- _Work request_
Set out each line from the following listing that includes the word "refresh".
┄┄┄┄┄┄┄┄┄┄┄┄┄┄┄┄┄┄┄┄
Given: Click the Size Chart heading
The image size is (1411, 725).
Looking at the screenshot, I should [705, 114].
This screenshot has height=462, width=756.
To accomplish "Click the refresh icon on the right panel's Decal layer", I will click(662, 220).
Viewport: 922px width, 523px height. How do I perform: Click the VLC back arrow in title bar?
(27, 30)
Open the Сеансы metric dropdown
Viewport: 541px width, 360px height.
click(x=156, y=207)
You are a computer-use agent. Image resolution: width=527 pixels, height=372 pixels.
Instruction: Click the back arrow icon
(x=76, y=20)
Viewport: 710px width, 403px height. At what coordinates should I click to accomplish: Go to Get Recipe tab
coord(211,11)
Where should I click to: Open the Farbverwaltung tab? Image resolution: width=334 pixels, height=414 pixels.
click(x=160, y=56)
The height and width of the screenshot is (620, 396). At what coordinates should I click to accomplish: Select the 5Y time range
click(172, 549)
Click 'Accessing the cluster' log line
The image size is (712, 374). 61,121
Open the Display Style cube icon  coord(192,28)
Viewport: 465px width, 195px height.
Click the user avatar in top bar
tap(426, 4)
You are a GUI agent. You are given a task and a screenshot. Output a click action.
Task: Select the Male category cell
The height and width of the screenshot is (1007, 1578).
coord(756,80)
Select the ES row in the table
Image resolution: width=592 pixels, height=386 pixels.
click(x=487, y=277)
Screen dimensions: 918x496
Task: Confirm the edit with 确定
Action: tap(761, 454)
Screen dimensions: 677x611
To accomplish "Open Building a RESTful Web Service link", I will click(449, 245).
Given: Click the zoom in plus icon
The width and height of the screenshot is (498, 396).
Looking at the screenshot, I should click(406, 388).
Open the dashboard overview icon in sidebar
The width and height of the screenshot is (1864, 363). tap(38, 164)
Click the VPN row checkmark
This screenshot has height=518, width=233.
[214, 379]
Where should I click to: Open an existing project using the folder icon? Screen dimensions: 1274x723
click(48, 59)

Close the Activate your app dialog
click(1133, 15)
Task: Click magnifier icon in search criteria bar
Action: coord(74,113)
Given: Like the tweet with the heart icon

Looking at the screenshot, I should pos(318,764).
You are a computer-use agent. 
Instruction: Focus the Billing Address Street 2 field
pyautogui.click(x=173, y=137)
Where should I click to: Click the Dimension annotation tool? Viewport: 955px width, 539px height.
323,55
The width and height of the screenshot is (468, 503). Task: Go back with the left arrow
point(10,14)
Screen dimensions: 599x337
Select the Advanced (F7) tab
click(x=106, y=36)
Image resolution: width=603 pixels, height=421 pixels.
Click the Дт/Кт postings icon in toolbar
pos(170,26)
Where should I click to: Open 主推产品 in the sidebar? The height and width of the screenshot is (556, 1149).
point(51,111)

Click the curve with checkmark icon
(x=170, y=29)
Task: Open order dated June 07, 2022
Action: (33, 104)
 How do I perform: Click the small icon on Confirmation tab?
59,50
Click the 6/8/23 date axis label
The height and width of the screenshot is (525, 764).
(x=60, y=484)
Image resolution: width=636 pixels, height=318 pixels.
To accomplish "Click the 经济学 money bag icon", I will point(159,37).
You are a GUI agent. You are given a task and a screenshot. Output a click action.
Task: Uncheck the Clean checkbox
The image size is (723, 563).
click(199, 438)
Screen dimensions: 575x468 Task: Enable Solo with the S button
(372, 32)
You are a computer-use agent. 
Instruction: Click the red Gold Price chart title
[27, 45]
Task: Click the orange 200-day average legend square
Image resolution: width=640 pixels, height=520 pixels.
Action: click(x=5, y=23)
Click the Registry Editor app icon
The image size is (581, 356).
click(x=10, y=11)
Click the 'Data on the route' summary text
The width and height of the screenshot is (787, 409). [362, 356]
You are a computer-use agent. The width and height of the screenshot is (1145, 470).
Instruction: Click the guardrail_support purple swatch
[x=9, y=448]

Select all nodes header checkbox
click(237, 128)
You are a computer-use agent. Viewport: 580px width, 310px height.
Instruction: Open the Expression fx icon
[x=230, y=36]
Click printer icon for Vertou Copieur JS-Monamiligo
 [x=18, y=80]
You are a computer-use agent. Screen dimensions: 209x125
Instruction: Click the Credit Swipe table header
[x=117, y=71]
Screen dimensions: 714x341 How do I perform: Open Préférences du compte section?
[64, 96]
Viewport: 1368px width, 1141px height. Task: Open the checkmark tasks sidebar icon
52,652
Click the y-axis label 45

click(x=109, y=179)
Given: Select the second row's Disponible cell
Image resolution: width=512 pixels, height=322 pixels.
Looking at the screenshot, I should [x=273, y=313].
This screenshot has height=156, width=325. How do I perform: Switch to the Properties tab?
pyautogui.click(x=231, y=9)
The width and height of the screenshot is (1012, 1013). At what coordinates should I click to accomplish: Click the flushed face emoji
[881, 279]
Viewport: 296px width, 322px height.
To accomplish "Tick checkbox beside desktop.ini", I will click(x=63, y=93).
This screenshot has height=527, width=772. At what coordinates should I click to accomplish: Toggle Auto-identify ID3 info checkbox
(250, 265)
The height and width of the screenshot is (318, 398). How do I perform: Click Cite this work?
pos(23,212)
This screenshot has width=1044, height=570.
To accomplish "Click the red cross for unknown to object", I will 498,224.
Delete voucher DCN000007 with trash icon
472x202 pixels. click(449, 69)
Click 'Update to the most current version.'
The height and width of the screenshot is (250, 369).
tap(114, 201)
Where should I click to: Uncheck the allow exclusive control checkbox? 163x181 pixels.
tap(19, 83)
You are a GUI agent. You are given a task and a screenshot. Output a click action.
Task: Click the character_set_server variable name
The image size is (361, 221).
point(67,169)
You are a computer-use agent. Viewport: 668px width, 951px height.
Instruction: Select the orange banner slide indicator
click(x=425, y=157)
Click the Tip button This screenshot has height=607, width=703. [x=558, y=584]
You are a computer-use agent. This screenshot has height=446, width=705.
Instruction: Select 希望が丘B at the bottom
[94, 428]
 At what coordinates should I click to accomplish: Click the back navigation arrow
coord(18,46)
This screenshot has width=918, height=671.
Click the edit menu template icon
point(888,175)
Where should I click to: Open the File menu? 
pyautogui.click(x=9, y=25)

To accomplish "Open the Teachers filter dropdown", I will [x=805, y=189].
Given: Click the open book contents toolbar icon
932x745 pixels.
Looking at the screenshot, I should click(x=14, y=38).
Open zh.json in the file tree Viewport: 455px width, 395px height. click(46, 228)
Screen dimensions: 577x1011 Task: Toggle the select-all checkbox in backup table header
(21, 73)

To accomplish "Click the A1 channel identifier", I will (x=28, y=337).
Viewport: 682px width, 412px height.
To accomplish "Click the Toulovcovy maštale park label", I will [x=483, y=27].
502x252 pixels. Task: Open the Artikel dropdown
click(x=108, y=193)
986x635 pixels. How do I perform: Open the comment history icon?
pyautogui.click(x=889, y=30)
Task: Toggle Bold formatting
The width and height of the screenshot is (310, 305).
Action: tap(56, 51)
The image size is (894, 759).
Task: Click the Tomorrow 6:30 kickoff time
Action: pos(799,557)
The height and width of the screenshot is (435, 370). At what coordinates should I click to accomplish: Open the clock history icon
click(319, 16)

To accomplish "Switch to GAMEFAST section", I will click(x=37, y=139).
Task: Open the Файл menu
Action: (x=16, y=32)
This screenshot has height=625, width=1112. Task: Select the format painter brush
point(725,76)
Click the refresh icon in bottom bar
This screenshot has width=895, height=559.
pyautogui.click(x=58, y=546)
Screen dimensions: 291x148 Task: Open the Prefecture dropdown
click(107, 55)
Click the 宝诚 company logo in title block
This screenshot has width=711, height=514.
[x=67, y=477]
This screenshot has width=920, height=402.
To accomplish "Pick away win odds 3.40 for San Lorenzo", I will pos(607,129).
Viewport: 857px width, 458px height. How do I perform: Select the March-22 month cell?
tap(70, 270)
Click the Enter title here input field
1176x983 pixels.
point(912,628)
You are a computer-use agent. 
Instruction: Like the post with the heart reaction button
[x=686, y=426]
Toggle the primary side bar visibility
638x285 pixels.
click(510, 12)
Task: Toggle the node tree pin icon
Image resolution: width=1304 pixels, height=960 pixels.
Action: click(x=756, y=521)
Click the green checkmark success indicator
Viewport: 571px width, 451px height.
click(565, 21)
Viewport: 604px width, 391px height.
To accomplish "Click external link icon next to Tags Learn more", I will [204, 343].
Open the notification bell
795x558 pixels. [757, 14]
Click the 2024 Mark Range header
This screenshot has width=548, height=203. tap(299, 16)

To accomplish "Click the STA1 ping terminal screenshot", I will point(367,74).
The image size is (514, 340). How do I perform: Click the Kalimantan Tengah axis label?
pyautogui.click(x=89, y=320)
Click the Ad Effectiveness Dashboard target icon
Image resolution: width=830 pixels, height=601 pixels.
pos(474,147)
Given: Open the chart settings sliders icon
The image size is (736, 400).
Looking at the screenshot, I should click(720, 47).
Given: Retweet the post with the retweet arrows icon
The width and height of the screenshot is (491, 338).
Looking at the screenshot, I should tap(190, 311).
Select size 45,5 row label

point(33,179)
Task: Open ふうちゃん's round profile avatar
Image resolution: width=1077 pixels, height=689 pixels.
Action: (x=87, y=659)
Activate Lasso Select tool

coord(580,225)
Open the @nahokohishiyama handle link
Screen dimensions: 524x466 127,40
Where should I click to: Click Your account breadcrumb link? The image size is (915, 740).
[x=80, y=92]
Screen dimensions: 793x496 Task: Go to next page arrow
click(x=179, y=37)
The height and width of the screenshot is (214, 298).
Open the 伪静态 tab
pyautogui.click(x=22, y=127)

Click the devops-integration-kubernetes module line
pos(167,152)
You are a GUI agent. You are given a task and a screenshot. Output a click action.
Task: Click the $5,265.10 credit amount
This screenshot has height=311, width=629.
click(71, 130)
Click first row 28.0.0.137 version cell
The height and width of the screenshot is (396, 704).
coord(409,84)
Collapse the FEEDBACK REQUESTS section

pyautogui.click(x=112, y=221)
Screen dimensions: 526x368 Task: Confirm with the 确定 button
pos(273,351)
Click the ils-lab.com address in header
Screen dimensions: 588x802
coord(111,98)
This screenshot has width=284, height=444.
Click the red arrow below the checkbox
┄┄┄┄┄┄┄┄┄┄┄┄┄┄┄┄┄┄┄┄
- _Written answer_
To accomplish "Click the refresh icon on the right panel's Decal layer", I will click(662, 220).
Click the refresh icon in bottom bar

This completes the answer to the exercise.